## SELECTED TEXT:
-- START --

Posted on May 5, 2017
Television and the 90s Chick
When many of us think of 1990s television we are filled with nostalgia for the past, millennials longing for a childhood that no longer exists. Television shows such as The Powerpuff Girls, Sister, Sister, and Buffy the Vampire Slayer bring back memories of wanting to be witches, have superpowers, or find a long lost twin. But what else did these TV shows teach us as we grew older? In this essay I will be analyzing the popular 90s television shows mentioned above while also including other hits of the 90s such as Sex and the City, Charmed, and Beverly Hills, 90210. During my analysis I will be looking at trends such as girl power, feminism, and how these shows taught lessons through their storylines. By looking at all of this I plan to see how 90s television shaped the generation that watched them while having a specific focus on girls who watched these shows. Some questions I plan to answer are: Did 90s television aim to impact a certain demographic? What was their intended impact? Was this impact successful? What part did feminism play in 1990s television? What kind of issues were commonly discussed in 90s television and why? Can we trace the impact that 1990s television left to current society?
When originally given the constraints of 1990s teenage girl I wondered: “what topic can I do that will be interesting but also have a considerable amount of resources available?” While I am no longer a big fan of classic, cable television due to the creation of streaming services such as Netflix and YouTube that give a more personalized experience I was a big fan of a cable television during my youth. Many of the shows discussed in my research were shows I watched growing up in the late 1990s/early 2000s. Prior to this paper I ran a blog in which I analyzed 13 different 90s television shows by watching episodes/clips available on YouTube or Hulu with one show a week. During this time I discovered many concepts and sources that I had not known about prior to this project so I started formulate ideas during this process of my research. Currently I have 13 blog entries with each one being about a different television show that is approximately 500 words long so I will be building off of that original research in this paper.
As I started to look for different literature about popular 90s television I found many that encompassed the general ideas of the new normal, feminism, and life lessons/morals to be learned. The first show I analyzed that I found an appropriate application to everyday life and realism was Sister, Sister. In TGIF: Thank Goodness It’s Family: Family Messages in ABC’s 1990s Friday Night Lineup by Kourtney Hanna Smith she first introduced me to the idea of Third Wave Feminism Movement and its influence on 90s television and culture by using Sister, Sister as one of her main examples. In this article Third Wave Feminism is described as, “Third wave feminists were urged to take on feminism in a new way in with themes of inclusion, multiplicity [of diversity in the forms of race, class and sexual orientation], contradiction, and everyday feminism,” (Smith, 2015). The author also puts into perspective the necessity for studying television,” Collectively, television family relations are purposive, that is, they achieve outcomes expected of families such as limitation and resolution of conflict, successful socialization of children, and effective management of day-to-day life. However, such portrayals of family life can be misleading, causing unrealistic positive or negative views of how family life functions or how the world works. Inaccurate depictions in fictional television programs can shape cultural views of the world. Because of these inaccurate fictional portrayals, research is necessary to study television’s effects on human thoughts and behaviors,” (Smith, 2015). This inaccuracy of portrayal and the need for accurate portrayal places the need for realism and different points of view to be important parts of television. This is applied to Sister, Sister through the use of realistic problems teenagers might have and the author describes, “Many of the themes and lessons in Sister, Sister’s early episodes deal with adolescence trials and tribulations. Physical appearance and dating woes dominate the girls concerns, from needing dates for the school dance, to being afraid of having a pimple.,” (Smith, 2015)). Real life issues such as these make the show relatable to everyday girls who are watching at home and can then see the process of events after Tia or Tamera respond to the event. This can be used as a learning strategy for young viewers by analyzing what they are watching subconsciously.

-- END --

## RECORDS SUPPLIED:
-- START --

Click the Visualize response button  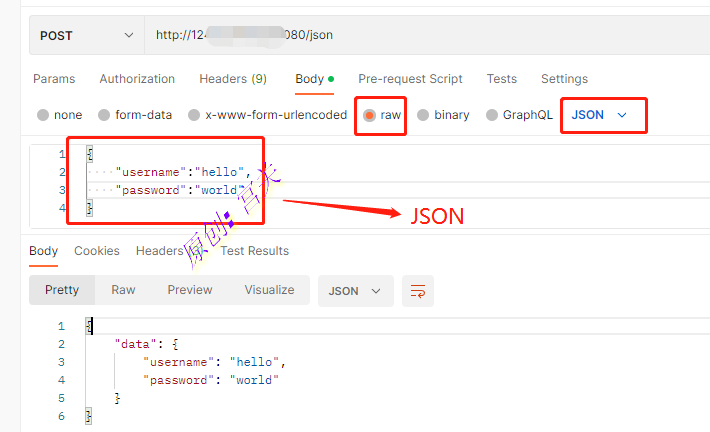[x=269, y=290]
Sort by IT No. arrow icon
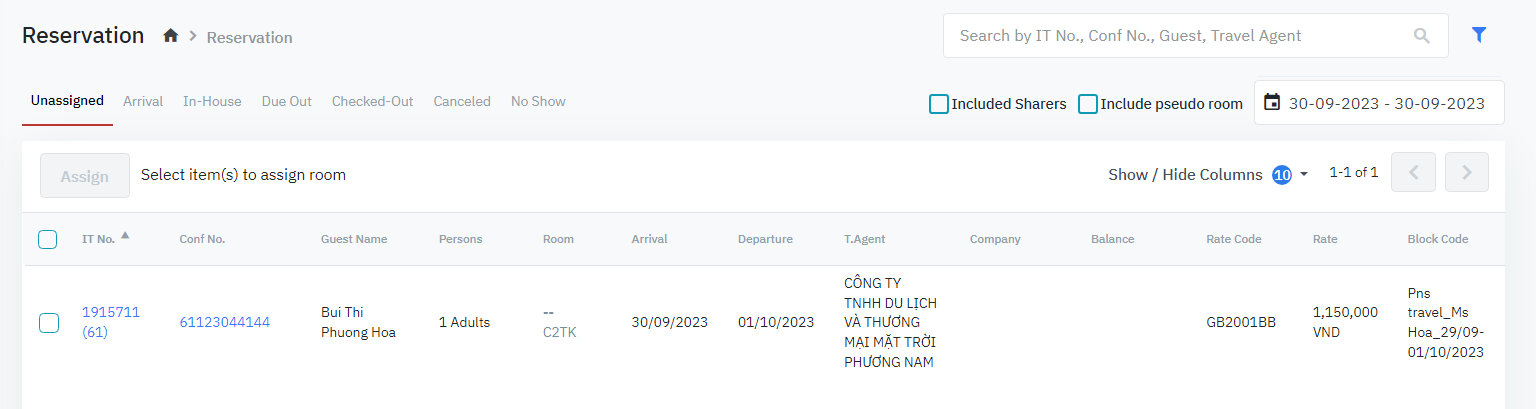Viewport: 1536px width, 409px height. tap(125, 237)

-- END --
-- START --

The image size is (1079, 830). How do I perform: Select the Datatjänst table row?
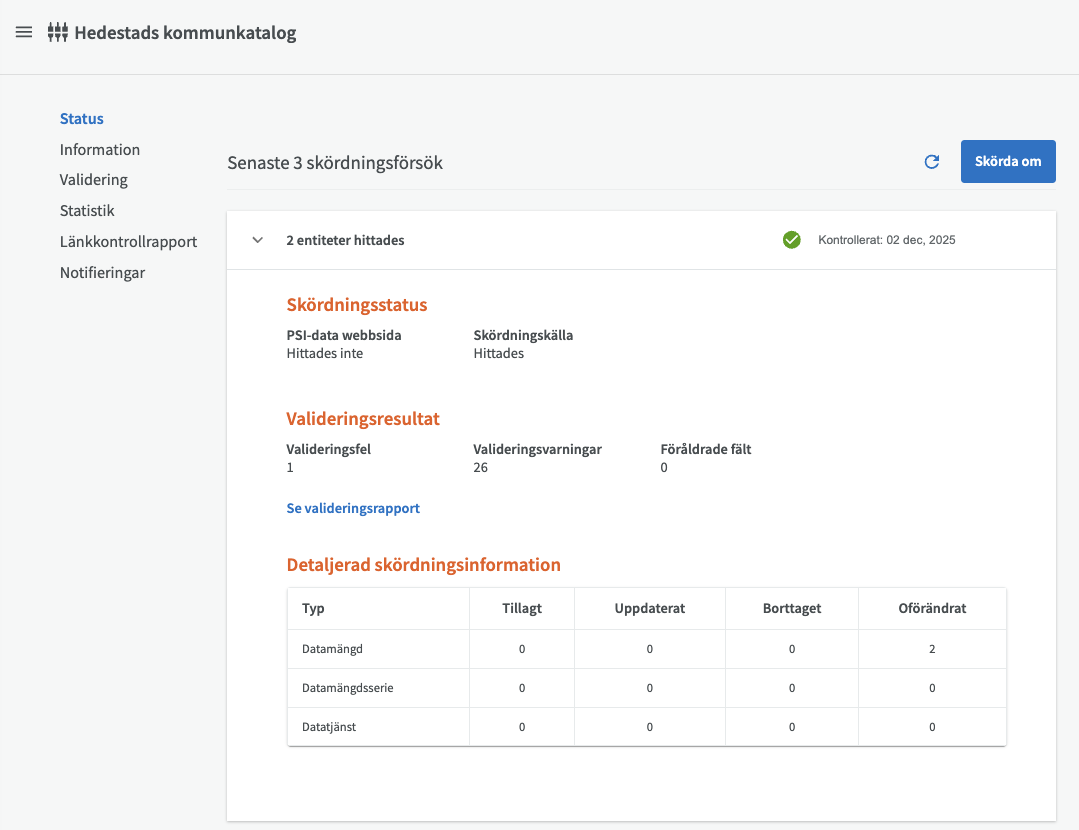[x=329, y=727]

-- END --

## TASKS:
1. From the essay on 1990s television, list every television show it says it will analyze in its first paragraph.
2. According to the essay on 1990s television, how many blog entries did the writer produce before the paper, and about how long is each one?
3. Continue the essay on 1990s television from its last sentence.

## REPLIES:
1. The Powerpuff Girls; Sister, Sister; Buffy the Vampire Slayer; Sex and the City; Charmed; Beverly Hills, 90210

2. Thirteen entries, each approximately 500 words long.

3.
Other literature included discussion on Sex and the City in Sex and the City: A Postfeminist Point of View? Or How Popular Culture Functions as a Channel for Feminist Discourse by Fien Adrians and Sofie Van Bauwel. The description of feminism in television is continued in a more adult show. Here the author notes that the original creators never intended for Sex and the City as a feminist but that in both academic and media formats it has evolved to represent contemporary feminist ideals. This reading specifically places Sex and the City in the postfeminism era that is described in different ways with some finding it to be a marketing technique done to suck women in to buying what the seller is selling through empowerment while others claim that it is meant to be a balance between feminism and femininity (Adriaens and Van Bauwel, 2011).). The authors support that Sex and the City falls under the second claim and that it blends together feminism and femininity in an interesting way for audiences. Aspects of postfeminism such as consumer culture are a common trend in Sex and the City with it being described in the show as, “By consuming, the female protagonists develop their identity. Public citizenship is constructed through the notion of woman as shopping citizen. Not only goods and services are consumed; men can also be situated within this process of commodification. Men are presented as consumption goods for women to buy, consider, fit and return (when not considered useful),” (Adriaens and Van Bauwel, 2011).). When looking at trends such consumerism in television shows it brings us to ask ourselves, “to what extent does the viewer pick up on it and does it change their habits or ideals?”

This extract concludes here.